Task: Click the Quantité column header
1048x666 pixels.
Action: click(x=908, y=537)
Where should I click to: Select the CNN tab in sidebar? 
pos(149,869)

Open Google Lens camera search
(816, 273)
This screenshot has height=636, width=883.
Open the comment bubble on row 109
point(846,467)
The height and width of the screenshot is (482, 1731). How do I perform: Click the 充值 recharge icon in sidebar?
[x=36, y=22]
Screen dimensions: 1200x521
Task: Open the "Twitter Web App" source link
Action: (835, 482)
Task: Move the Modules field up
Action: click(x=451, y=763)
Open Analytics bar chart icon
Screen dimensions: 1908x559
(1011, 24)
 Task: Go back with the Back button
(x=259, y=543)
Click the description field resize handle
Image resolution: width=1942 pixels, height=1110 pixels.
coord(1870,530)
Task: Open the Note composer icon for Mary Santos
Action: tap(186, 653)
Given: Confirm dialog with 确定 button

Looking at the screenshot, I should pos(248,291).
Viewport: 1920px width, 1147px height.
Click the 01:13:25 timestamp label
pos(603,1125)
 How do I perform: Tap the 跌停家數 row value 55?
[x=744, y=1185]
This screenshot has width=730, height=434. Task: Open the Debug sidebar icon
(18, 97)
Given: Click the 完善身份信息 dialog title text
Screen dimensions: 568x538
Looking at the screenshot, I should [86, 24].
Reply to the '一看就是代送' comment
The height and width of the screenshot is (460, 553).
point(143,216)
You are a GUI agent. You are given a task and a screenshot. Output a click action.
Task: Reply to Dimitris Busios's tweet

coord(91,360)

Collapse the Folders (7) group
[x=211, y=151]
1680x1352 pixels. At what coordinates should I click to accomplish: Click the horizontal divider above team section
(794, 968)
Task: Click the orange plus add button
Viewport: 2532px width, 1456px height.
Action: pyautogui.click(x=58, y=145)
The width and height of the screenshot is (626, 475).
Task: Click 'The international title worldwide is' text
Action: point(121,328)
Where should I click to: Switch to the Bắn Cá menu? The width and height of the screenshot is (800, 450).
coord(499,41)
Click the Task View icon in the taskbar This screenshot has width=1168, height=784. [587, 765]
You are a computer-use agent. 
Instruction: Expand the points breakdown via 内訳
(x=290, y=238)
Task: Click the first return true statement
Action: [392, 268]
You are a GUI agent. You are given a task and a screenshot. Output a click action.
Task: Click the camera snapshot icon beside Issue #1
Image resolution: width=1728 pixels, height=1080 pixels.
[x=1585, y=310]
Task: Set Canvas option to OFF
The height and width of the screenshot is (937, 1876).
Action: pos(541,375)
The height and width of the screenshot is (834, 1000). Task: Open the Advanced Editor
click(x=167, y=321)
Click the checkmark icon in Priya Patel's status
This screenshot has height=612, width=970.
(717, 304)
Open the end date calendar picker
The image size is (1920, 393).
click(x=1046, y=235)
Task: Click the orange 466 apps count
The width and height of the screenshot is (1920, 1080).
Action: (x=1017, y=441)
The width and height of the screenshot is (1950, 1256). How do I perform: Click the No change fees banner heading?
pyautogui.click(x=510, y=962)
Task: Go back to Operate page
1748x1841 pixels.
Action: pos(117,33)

+++

**Aim of the task**
Rewrite the stretch of the data from the line containing "Given: Click the 完善身份信息 dialog title text" through the line containing "Click the Task" as a JSON list of strings, with one string for each line and no entries for blank lines.

**Worked solution**
[
  "Given: Click the 完善身份信息 dialog title text",
  "Screen dimensions: 568x538",
  "Looking at the screenshot, I should [86, 24].",
  "Reply to the '一看就是代送' comment",
  "The height and width of the screenshot is (460, 553).",
  "point(143,216)",
  "You are a GUI agent. You are given a task and a screenshot. Output a click action.",
  "Task: Reply to Dimitris Busios's tweet",
  "coord(91,360)",
  "Collapse the Folders (7) group",
  "[x=211, y=151]",
  "1680x1352 pixels. At what coordinates should I click to accomplish: Click the horizontal divider above team section",
  "(794, 968)",
  "Task: Click the orange plus add button",
  "Viewport: 2532px width, 1456px height.",
  "Action: pyautogui.click(x=58, y=145)",
  "The width and height of the screenshot is (626, 475).",
  "Task: Click 'The international title worldwide is' text",
  "Action: point(121,328)",
  "Where should I click to: Switch to the Bắn Cá menu? The width and height of the screenshot is (800, 450).",
  "coord(499,41)",
  "Click the Task View icon in the taskbar This screenshot has width=1168, height=784. [587, 765]"
]